Re: [GIT pull] perf/urgent for 5.7-rc2

From: Peter Zijlstra
Date: Wed Apr 22 2020 - 07:57:05 EST


On Wed, Apr 22, 2020 at 09:45:12AM +0200, Ingo Molnar wrote:
>
> * Peter Zijlstra <peterz@xxxxxxxxxxxxx> wrote:
>
> > On Mon, Apr 20, 2020 at 09:48:45AM +0200, Ingo Molnar wrote:
> > > Fortunately, much of what objtool does against vmlinux.o can be
> > > parallelized in a rather straightforward fashion I believe, if we build
> > > with -ffunction-sections.
> >
> > So that FGKASLR is going to get us -ffunction-sections, but
> > parallelizing objtool isn't going to be trivial, it's data structures
> > aren't really build for that, esp. decode_instructions() which actively
> > generates data.
> >
> > Still, it's probably doable.
>
> So AFAICS in the narrow code section I identified as the main overhead,
> only the instruction hash needs threading, i.e. this step:
>
> hash_add(file->insn_hash, &insn->hash, insn->offset);
> list_add_tail(&insn->list, &file->insn_list);
>
> Objtool can still be single-threaded before and after generating the
> instruction hash.
>
> 99% of the overhead within decode_instructions() is in
> arch_decode_instruction(), which is fully thread-safe AFAICS.

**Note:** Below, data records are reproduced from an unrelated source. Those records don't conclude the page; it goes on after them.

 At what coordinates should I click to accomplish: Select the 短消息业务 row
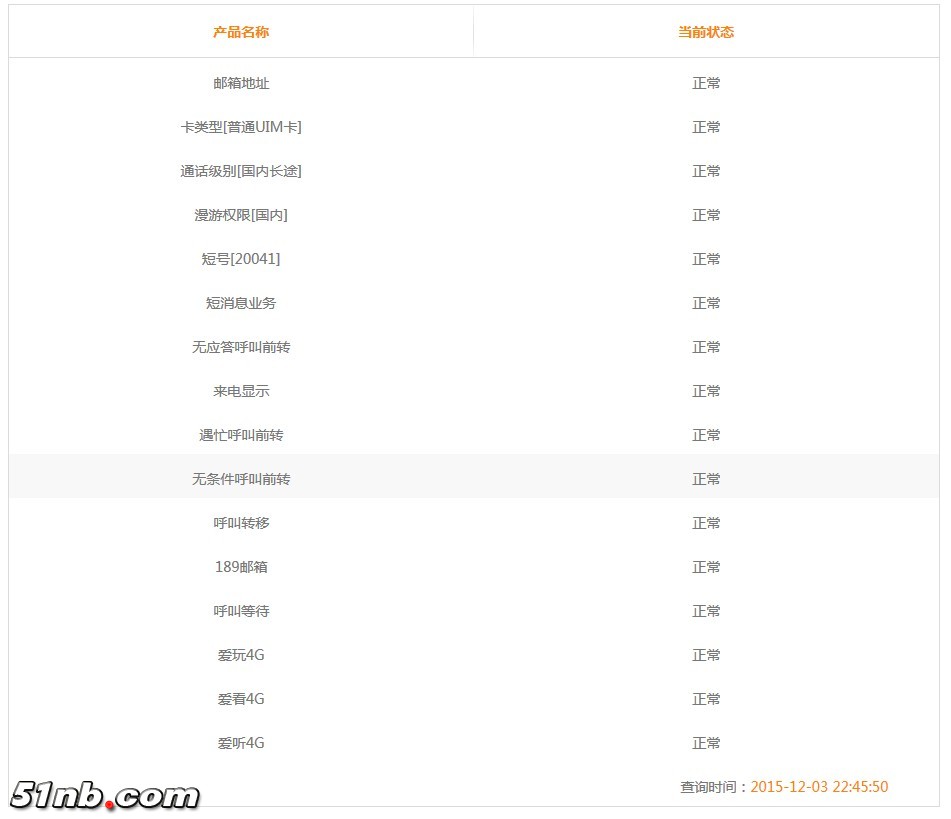pyautogui.click(x=474, y=303)
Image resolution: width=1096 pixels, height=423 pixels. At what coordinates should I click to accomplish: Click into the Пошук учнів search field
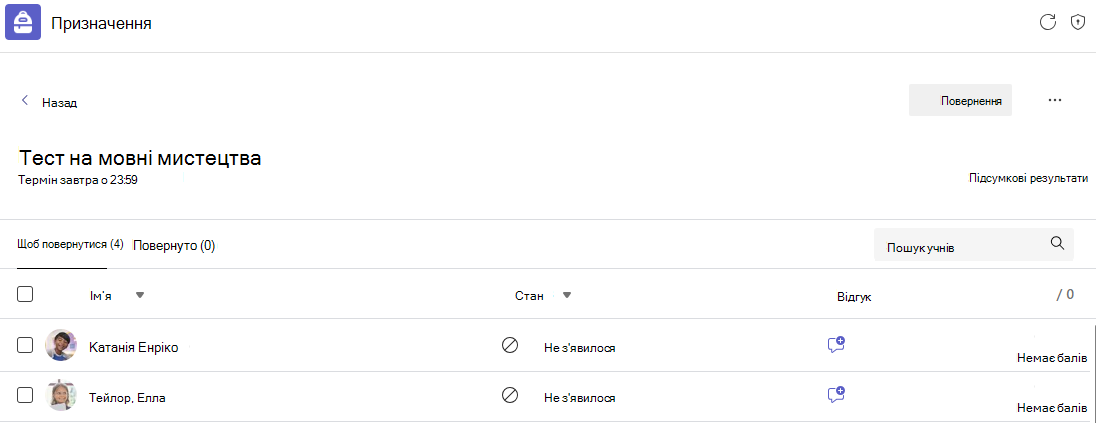(x=974, y=244)

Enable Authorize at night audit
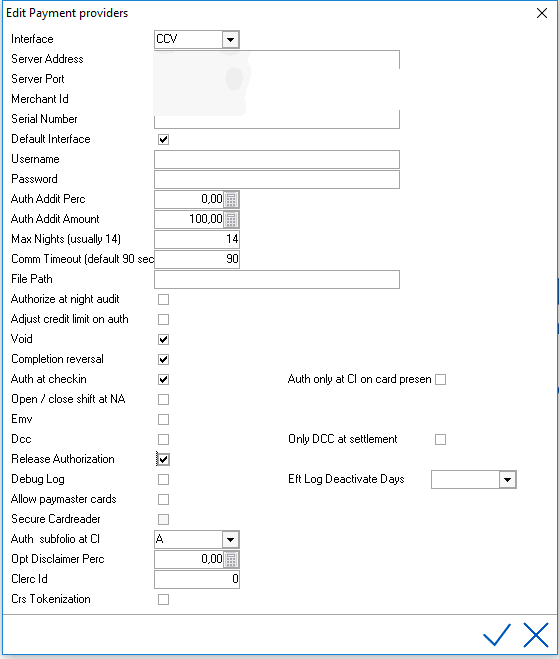tap(163, 300)
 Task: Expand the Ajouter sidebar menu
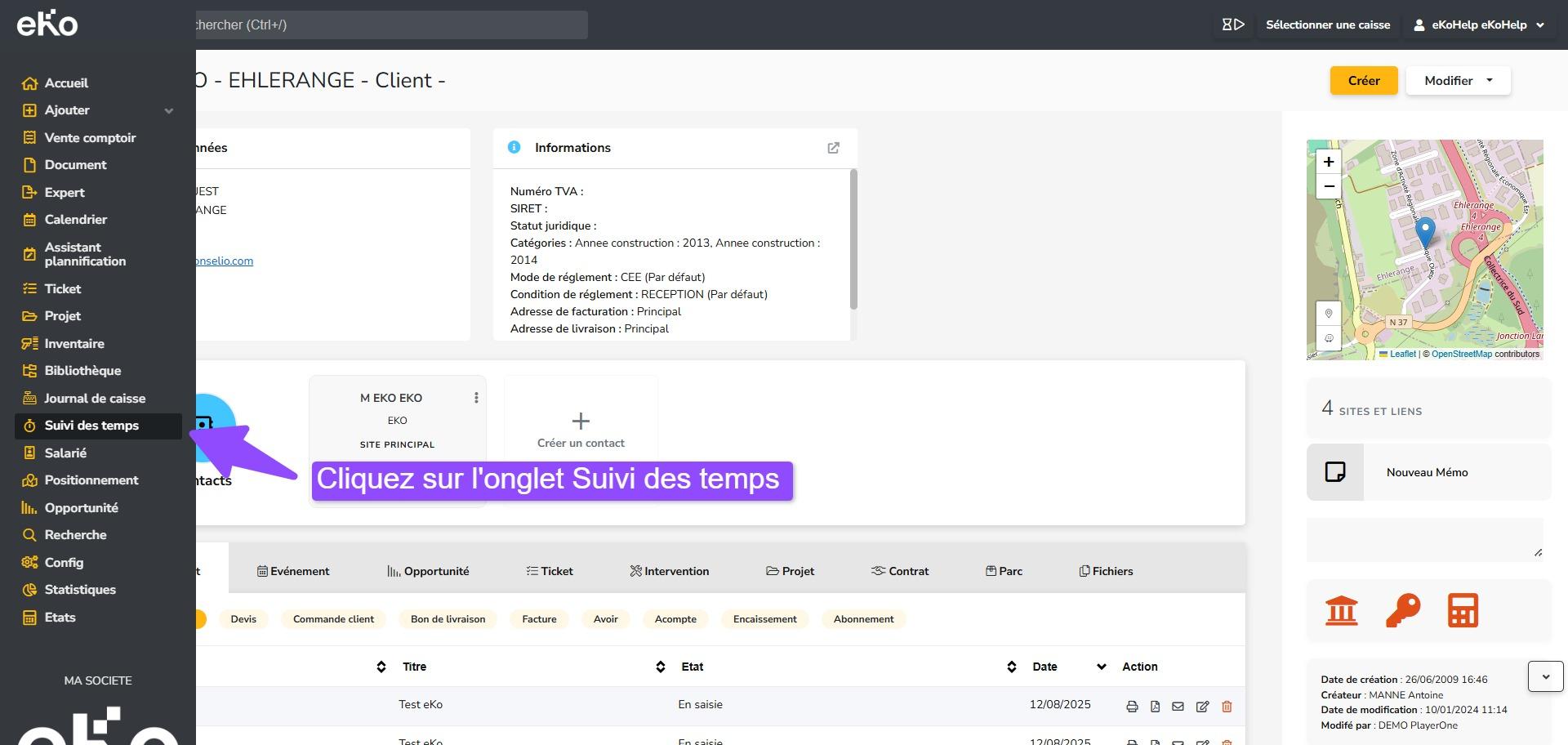coord(168,110)
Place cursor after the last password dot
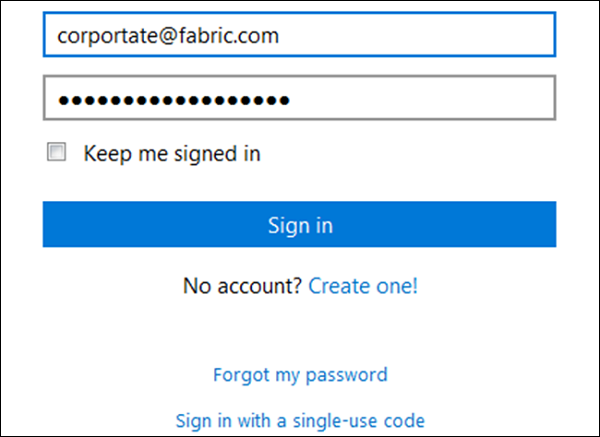This screenshot has height=437, width=600. 292,100
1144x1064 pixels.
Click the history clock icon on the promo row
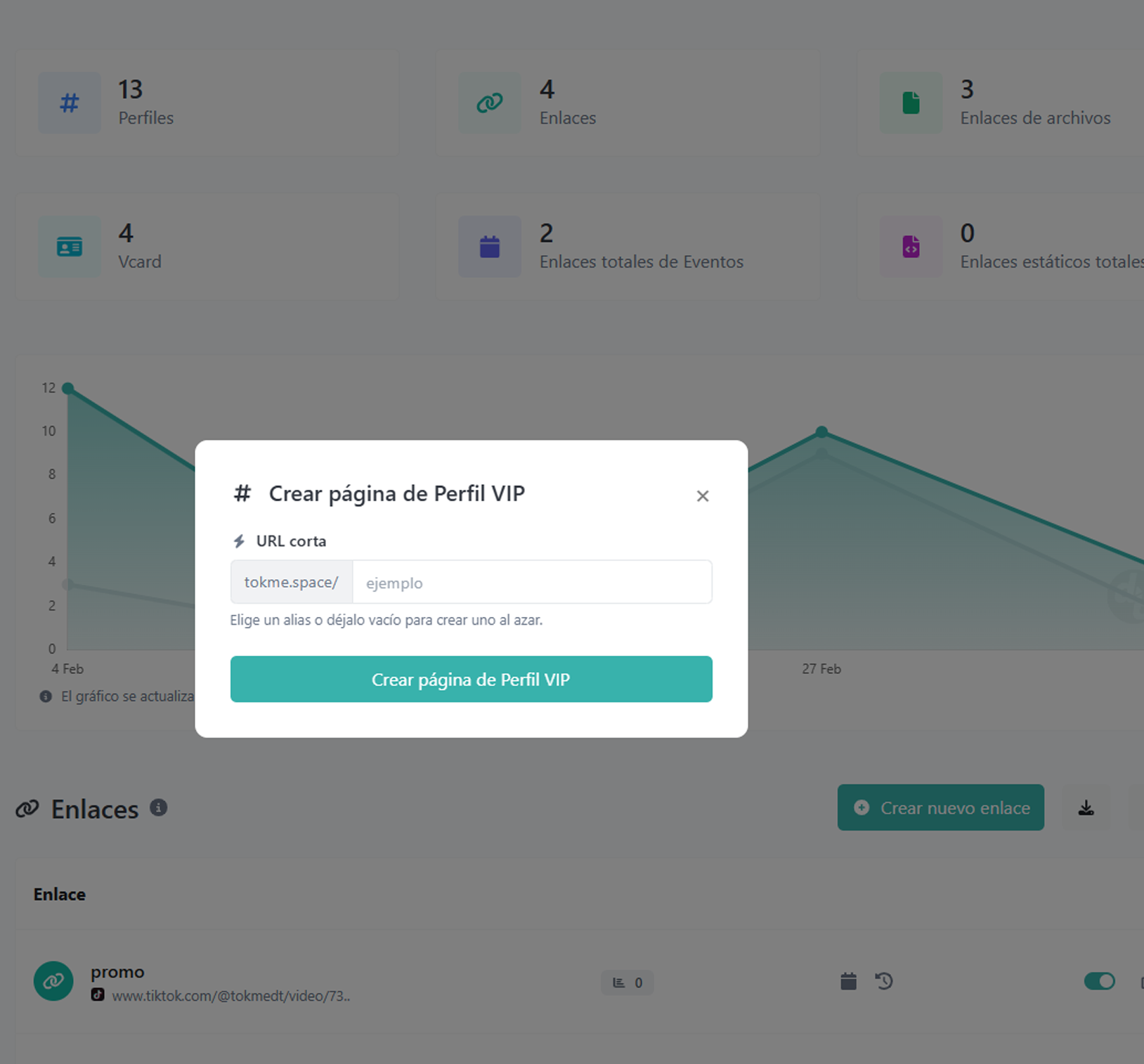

Correct; I suppose you can farm out the sections to N threads for
arch_decode_instruction() and then have the main thread collect decoded
sections and frob them in the global data structures.

Another pass you can probably parallize fairly easily is
validate_functions() / validate_unwind_hints(). While that modifies
state, the state it modifies should be local to the section at hand.

That needs an audit of course, but it should be entirely doable.